Gelsendienste: Weigerung des Mitarbeiters erhärtet den Verdacht gegen ihn

Damit wollte sich die Anwältin von Gelsendienste allerdings nicht zufriedengeben. „Wir haben feststellen müssen, dass die Aussagen unseres Hinweisgebers in vielen Fällen zutrafen“, sagte sie – deshalb sei der Mitarbeiter erst unter Verdacht geraten. „Es wäre doch sehr einfach für ihn gewesen, den Drogentest machen zu lassen“, so die Anwältin, „und den Verdacht auszuräumen.“ Der Mitarbeiter bediene immerhin ein Straßenreinigungsgerät im öffentlichen Raum: „Da haben wir doch auch eine Verantwortung für ihn und die Bürger.“ Die Weigerung des Mannes, sich einem Drogentest zu unterziehen, erhärte nur den Verdacht gegen ihn, argumentierte sie.

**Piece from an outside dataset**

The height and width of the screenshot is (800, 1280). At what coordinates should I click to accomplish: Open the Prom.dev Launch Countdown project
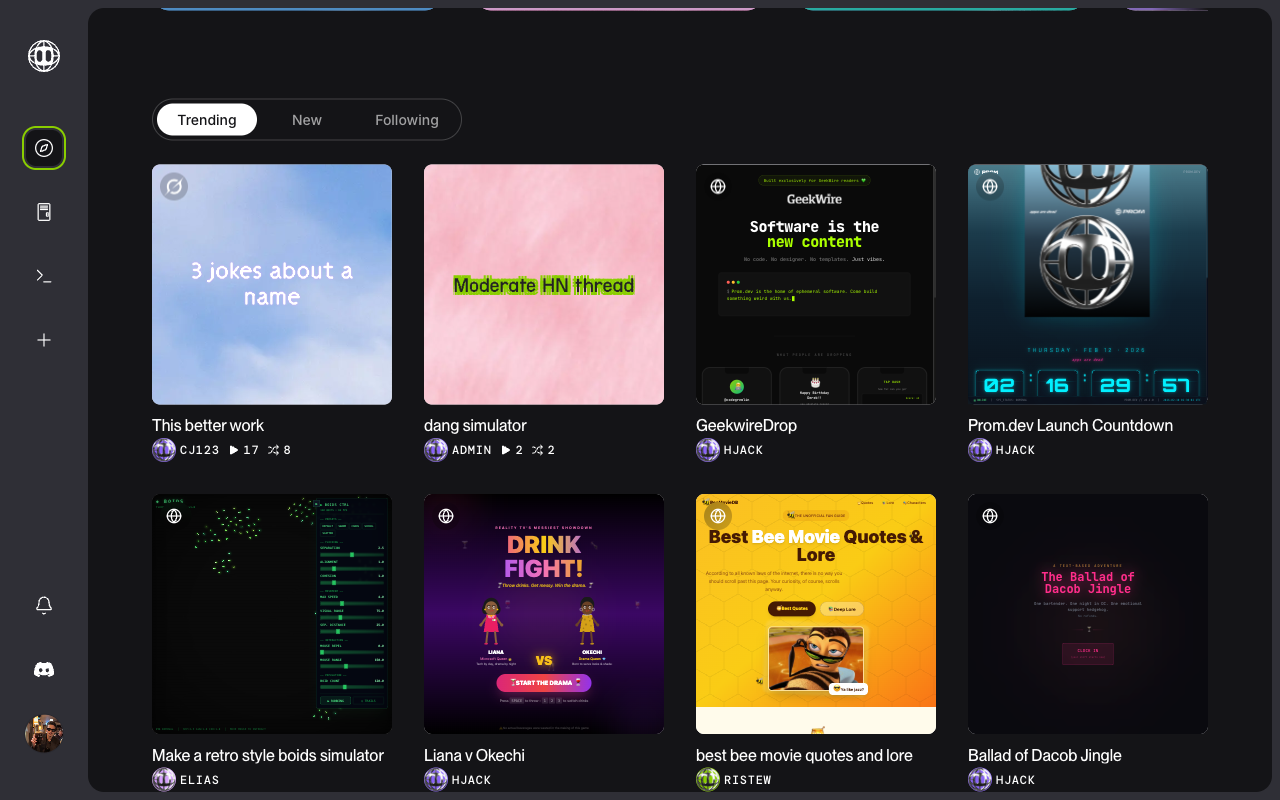(1087, 283)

Dieser Argumentation wollte sich die Richterin nicht anschließen. „Der Kläger kann doch durchaus sagen, dass er in seiner Freizeit in legalem Rahmen Drogen konsumiere und sich deshalb einem Drogentest verweigern“, sagte sie. Sie wies darauf hin, dass Drogenkonsum Privatsache sei – erst, wenn der Arbeitgeber berechtigte Zweifel an der Arbeitsfähigkeit des Mitarbeiters habe, müsse er eingreifen, um zu verhindern, dass Menschen zu Schaden kommen. Das fasste der Rechtsanwalt des Mannes auch noch einmal zusammen: „Sie haben ein Anrecht darauf, zu prüfen, ob mein Mandant arbeitstauglich ist – mehr aber auch nicht“, sagt er in Richtung Gelsendienste. Die Richterin ließ außerdem durchblicken, dass ihr die bloße Aussage des Hinweisgebers als Grundlage für einen angeordneten Drogentest nicht reichte: „Das muss noch konkreter werden“, sagte sie.

Zu einer Einigung kam es bei dem Treffen, das als Gütetermin angesetzt war, nicht: Gelsendienste bestand auf einem Kammertermin, also einer Verhandlung, bei der neben der Richterin auch noch zwei ehrenamtliche Richter entscheiden. Als Termin dafür wurde der 10. September angesetzt.